The most recent citation I deserved. I broke a law (no parking during street cleaning) and my vehicle was issued a citation and then towed to the city impound lot. My fault, my mistake, I'll pay the price ($145, ow) to get it back. At least I wasn't the only one! But you know what the silly part of this all was? My truck was towed but the street wasn't even cleaned.

Like I said, I have no problem admitting when something was my mistake and I screwed up but parking citations that are unjustified make me very upset. I'm pretty sure my alderman was voted in because he said that he would decrease the amount of parking citations written (who knows if he actually had that power) but it's only gotten worse. And for a city that ranks 4th poorest in the nation? We can't afford all these fines, things are out of control. I need a way to put a stop to it but how many letters to my alderman do I need to write before something happens?

Wednesday, September 29, 2010

Lunch

Occasionally, actually very frequently during the school year, I make really bad lunches for myself. Week-old bread, tuna of indeterminate age, shrived up apples, etc. These lunches are barely edible at best and I try to get through it by eating them very very quickly.

But I love food. I think food is delicious. And these lunches make me very sad.

I don't make lunches like this on purpose, most of the time it's because I haven't been to the grocery store in a few weeks and there is a limit to what the Walgreens down the block will carry. As I've said before, I try to eat healthy but sometimes school gets in the way and there simply isn't enough time to take care of myself.

In order to make these lunches more bearable I turn to the internet for consolation. Specifically, TasteSpotting and foodgawker. On these websites I can look at page after page of tasty dishes, most with recipes, and pretend that I'm eating something better. Something fresh and home-made, with a main dish AND dessert.

Usually when I do this I end up bookmarking a lot of recipes for me to come back to and make for dinner. Sometimes the pictures live up to what I think they'll taste like, sometimes they don't. Either way it's a good chance for me to expand my food horizons and to pretend that I'm eating like a queen.

Sunday, September 26, 2010

How to Write Less Badly

One thing I've always thought I do well, or at least sufficiently, is write. Contrary to most engineering types I've met, I like to read and write. Lab reports? Class papers? Inter-office memos? No problem, easy. All those things abound during the first years of engineering classwork but start to trail off as one does more math, equations, and technical drawings. I'm a bit out of practice now I think.

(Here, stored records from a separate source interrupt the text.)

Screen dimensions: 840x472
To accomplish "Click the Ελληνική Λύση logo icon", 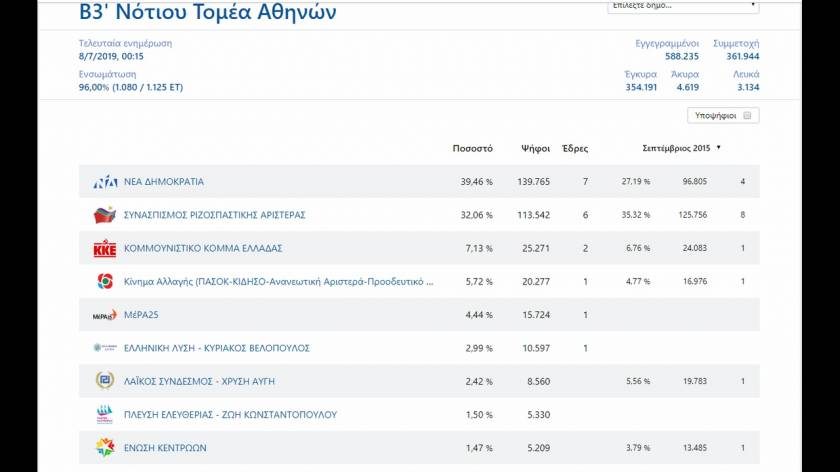I will coord(105,348).
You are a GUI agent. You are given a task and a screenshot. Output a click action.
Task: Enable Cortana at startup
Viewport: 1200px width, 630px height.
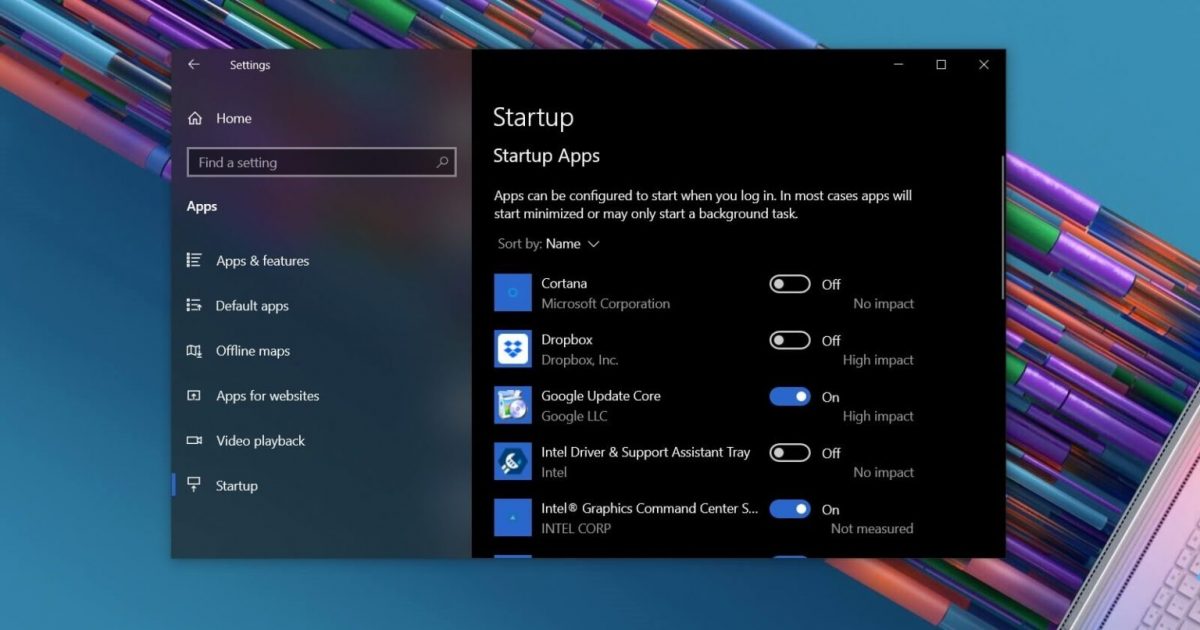pos(789,284)
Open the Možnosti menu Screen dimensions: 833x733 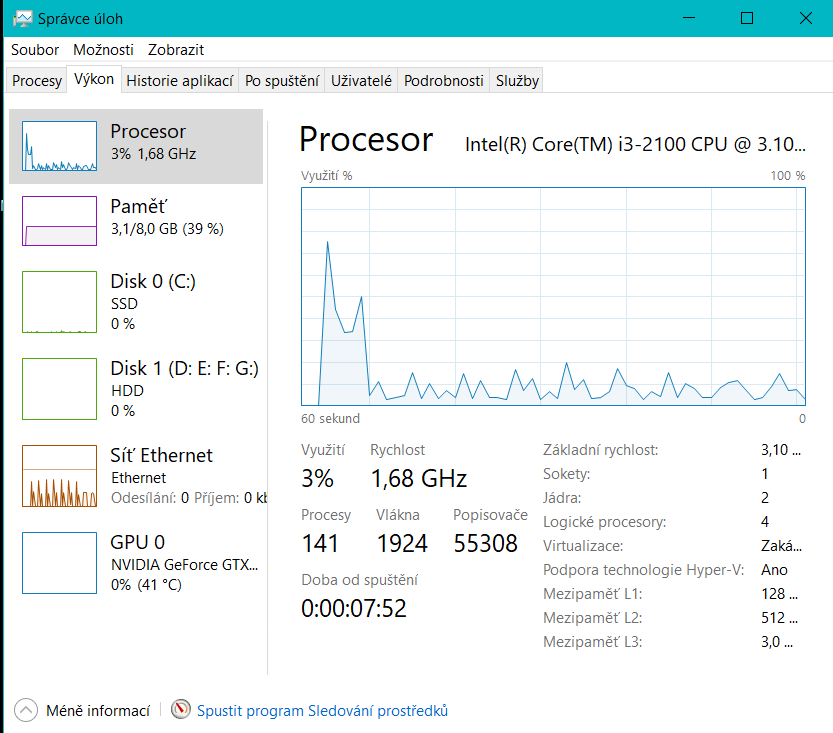pyautogui.click(x=103, y=49)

I was cruising around the website, The Chronicle of Higher Education, and stumbled upon this little gem: 10 Tips on How to Write Less Badly. This article really resonated with me because of my recent writing adventure: my master's thesis.

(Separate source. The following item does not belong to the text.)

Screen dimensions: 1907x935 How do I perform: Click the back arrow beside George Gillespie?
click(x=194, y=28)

When it came to writing my thesis I had great ideas on how to make everything flow together and on what to write. Getting these ideas from my head into a word processor? That was more like pulling teeth. I had no idea how hard it was going to be! Or how long it was going to take. That experience made me go "yes!" when I read points four (give yourself time) and five (everyone's unwritten work is brilliant). Not to mention point number ten: edit your work, over and over. My goodness did my thesis need work on the editing front. I tend to write how I talk, which is not a very good way to write technical work. Reading and rereading helped me to catch the numerous errors I made.

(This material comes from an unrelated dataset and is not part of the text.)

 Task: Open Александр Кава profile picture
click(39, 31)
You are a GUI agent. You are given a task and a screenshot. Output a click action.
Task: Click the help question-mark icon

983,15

The other suggestions that the article had, such as "write, then squeeze other things in" and "set goals based on output, not input," I thought were helpful. I'm soon going to try to turn my thesis into a paper I can publish, there are two grants I want to apply for, and my current adviser thinks I will have enough laboratory results to publish another paper by December. Whew. In other words, I have a lot of upcoming writing I need to be working on and if I start employing some of the tactics from this article, the whole process should be much less painful than my thesis was.

Monday, September 20, 2010

Publish my Thesis? Huh?

My current advisor recently asked me a question I wasn't pleased to give an answer to.

Advisor: Did you publish your findings from your master's research?

Me: No, I never did.

Advisor: Hmm... I see.


I wish I had published my master's research. Unfortunately my master's is from a very non-research orientated school, it's more of a terminal masters, and I'm the first graduate from the program that's gone on to pursue doctoral work. The program isn't too old, I think it started in 2004 and I graduated in 2010. But my old advisor (who also happened to be the department head) was not concerned about publishing anything. I don't think he's published anything since he completed his doctorate in 1991. My advisor, committee members, and the director of the school library all said I should publish it. My problem was that everyone urged me to publish but no one would tell me how to, or offer to review it.

Taking matters into my own hands I took a course titled "Writing and Editing for Publication," a class through the technical communications department. The class was helpful...if I wanted to publish an article in Cosmo or Popular Mechanics. That wasn't really what I was after but I did learn some things that improved my grammar (e.g. proper use of effect and affect) and writing technique during the editing part of the course. Unfortunately this still left me without any idea how to take my 102 page thesis and turn it into a paper I could publish in a peer-reviewed journal. That was all last year.

After my current advisor asked me if I'd published my work two weeks ago I decided to consult the post-doctorate student I work with at work. As part of his post-doc he is required to publish a paper or three and has expressed an interest in having me work with him on said papers (we're in the same department and I've helped with his research). I'm very glad I asked him for advice!

I knew nothing about the process. He'd previously mentioned this journal called Nature, saying it was crème de la crème of peer reviewed journals. I was skeptical until I heard others from a different sphere talking about it too. Turns out every journal has an impact factor, which is apparently a "measure of the frequency with which the 'average article' in a journal has been cited in a given period of time. The higher the number, the better the journal.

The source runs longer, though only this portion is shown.